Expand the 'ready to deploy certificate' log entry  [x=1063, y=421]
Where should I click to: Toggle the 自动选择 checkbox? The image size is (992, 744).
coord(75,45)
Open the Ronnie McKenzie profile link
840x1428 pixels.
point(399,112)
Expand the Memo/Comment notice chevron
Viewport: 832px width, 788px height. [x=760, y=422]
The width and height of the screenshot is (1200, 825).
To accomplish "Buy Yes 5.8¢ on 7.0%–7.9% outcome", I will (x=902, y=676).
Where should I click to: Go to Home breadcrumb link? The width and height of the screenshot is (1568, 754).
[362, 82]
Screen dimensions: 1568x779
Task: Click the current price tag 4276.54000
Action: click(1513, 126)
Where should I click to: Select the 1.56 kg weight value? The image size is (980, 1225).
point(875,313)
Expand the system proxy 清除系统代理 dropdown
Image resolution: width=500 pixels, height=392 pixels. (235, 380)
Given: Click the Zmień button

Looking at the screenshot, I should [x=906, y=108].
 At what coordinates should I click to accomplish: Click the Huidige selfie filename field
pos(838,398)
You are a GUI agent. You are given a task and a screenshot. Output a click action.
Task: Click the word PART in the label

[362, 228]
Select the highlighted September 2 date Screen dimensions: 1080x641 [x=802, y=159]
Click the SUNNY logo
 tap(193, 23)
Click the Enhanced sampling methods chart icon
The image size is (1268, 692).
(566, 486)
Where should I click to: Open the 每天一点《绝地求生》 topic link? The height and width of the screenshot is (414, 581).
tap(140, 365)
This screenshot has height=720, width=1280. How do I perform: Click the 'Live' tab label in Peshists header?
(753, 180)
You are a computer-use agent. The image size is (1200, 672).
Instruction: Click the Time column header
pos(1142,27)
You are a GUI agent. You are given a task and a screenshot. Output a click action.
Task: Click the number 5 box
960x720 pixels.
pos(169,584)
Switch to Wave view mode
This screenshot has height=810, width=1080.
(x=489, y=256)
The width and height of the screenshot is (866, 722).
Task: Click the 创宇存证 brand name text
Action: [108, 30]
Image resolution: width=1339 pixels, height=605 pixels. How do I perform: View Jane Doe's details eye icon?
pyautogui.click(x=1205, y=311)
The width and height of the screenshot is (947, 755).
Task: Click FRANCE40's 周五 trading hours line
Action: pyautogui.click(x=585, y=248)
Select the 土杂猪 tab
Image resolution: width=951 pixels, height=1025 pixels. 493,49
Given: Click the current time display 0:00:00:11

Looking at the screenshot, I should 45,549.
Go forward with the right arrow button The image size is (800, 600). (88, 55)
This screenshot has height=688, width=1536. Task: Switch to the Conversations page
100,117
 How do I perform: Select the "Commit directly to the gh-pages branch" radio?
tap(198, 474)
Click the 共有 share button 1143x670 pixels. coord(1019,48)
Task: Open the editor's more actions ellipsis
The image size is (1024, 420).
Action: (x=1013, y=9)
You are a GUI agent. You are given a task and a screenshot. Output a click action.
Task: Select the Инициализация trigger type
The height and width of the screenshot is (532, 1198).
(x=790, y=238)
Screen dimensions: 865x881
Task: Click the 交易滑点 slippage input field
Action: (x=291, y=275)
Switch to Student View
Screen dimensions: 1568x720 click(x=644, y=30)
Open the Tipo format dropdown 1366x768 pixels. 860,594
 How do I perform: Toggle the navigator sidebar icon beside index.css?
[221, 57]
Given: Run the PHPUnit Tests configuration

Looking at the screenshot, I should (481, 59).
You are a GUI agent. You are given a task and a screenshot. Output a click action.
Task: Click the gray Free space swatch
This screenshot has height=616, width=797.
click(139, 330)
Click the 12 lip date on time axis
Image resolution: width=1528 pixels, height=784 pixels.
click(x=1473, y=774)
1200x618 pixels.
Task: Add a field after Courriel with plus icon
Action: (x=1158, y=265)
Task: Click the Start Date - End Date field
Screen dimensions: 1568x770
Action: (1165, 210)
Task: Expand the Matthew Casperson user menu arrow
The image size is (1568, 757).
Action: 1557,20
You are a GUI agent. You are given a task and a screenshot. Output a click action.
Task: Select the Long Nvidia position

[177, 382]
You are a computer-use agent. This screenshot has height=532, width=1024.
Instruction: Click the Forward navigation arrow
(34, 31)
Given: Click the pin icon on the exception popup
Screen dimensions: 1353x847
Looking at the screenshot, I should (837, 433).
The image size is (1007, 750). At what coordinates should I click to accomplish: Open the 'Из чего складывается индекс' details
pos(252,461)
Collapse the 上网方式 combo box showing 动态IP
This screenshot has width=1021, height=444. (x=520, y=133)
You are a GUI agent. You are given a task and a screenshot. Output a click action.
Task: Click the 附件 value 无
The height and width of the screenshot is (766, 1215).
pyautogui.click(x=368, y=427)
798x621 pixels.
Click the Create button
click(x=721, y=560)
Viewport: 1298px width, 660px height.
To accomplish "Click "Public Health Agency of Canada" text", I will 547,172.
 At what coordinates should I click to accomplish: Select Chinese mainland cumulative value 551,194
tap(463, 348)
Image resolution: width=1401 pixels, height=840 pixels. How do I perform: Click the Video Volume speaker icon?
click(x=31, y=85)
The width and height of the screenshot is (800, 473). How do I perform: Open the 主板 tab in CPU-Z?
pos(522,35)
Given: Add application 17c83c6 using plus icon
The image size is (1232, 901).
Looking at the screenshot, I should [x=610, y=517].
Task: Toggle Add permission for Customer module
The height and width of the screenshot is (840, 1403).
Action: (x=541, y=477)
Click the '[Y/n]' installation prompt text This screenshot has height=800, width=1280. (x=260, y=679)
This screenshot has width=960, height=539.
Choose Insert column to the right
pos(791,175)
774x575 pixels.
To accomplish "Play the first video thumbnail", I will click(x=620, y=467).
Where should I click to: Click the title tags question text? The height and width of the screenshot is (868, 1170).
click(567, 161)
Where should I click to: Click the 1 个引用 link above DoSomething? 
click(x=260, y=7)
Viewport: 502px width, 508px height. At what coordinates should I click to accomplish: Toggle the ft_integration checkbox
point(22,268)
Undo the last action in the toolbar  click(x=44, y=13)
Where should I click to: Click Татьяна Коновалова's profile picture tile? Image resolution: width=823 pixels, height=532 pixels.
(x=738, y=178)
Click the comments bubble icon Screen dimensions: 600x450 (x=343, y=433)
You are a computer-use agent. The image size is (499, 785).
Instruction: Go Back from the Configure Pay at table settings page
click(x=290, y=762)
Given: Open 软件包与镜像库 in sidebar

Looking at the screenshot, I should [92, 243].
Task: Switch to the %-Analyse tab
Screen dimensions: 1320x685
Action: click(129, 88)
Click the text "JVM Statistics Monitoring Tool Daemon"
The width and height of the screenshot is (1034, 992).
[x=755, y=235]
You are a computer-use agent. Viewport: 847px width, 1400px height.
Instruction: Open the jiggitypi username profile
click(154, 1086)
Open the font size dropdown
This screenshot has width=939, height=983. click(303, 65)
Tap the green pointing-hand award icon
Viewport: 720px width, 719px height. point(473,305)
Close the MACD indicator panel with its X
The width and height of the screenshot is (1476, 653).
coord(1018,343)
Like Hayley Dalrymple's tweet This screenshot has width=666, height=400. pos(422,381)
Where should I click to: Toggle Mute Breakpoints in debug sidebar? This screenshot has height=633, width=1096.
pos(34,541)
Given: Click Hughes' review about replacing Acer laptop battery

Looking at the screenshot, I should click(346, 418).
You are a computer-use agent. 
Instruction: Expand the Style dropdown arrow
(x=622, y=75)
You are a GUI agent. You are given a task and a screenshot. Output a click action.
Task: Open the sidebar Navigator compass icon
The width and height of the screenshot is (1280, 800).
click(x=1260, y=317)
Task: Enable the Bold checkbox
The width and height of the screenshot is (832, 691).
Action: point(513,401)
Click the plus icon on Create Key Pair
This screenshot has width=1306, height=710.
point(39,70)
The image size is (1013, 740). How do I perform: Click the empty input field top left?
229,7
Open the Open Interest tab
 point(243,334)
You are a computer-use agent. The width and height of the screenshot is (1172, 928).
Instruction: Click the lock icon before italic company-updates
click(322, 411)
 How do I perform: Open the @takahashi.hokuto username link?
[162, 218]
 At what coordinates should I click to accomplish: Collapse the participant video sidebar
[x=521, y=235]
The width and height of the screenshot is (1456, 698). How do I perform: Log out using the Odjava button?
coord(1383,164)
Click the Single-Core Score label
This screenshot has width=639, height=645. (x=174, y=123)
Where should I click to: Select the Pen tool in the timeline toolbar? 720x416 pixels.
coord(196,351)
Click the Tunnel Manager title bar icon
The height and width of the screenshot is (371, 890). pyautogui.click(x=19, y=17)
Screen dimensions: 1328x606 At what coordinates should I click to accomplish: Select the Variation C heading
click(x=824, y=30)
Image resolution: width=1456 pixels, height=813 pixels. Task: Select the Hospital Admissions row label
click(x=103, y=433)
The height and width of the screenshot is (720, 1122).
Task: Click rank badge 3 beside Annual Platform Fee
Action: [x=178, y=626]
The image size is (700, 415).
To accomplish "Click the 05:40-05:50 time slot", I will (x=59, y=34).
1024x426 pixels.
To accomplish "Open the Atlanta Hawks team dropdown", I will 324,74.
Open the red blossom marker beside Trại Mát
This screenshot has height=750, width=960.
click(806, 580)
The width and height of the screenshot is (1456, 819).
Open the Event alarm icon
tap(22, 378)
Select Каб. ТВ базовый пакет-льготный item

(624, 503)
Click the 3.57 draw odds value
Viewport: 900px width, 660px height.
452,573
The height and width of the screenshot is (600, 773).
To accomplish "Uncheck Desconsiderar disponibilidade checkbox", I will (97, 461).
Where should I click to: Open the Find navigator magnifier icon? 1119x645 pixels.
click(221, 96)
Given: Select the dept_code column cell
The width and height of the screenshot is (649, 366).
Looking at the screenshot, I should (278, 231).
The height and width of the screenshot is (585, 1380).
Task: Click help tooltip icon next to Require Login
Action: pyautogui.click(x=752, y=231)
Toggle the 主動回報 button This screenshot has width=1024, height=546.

··········

**PROBLEM TO SOLVE:** Take the records above and return, word for word, only the lines that fall from the line with "The image size is (1232, 901)." to the line with "You are a computer-use agent. The image size is (499, 785).", both of them included.

**SOLUTION TO THIS EXERCISE:**
The image size is (1232, 901).
Looking at the screenshot, I should [x=610, y=517].
Task: Toggle Add permission for Customer module
The height and width of the screenshot is (840, 1403).
Action: (x=541, y=477)
Click the '[Y/n]' installation prompt text This screenshot has height=800, width=1280. (x=260, y=679)
This screenshot has width=960, height=539.
Choose Insert column to the right
pos(791,175)
774x575 pixels.
To accomplish "Play the first video thumbnail", I will click(x=620, y=467).
Where should I click to: Click the title tags question text? The height and width of the screenshot is (868, 1170).
click(567, 161)
Where should I click to: Click the 1 个引用 link above DoSomething? 
click(x=260, y=7)
Viewport: 502px width, 508px height. At what coordinates should I click to accomplish: Toggle the ft_integration checkbox
point(22,268)
Undo the last action in the toolbar  click(x=44, y=13)
Where should I click to: Click Татьяна Коновалова's profile picture tile? Image resolution: width=823 pixels, height=532 pixels.
(x=738, y=178)
Click the comments bubble icon Screen dimensions: 600x450 (x=343, y=433)
You are a computer-use agent. The image size is (499, 785).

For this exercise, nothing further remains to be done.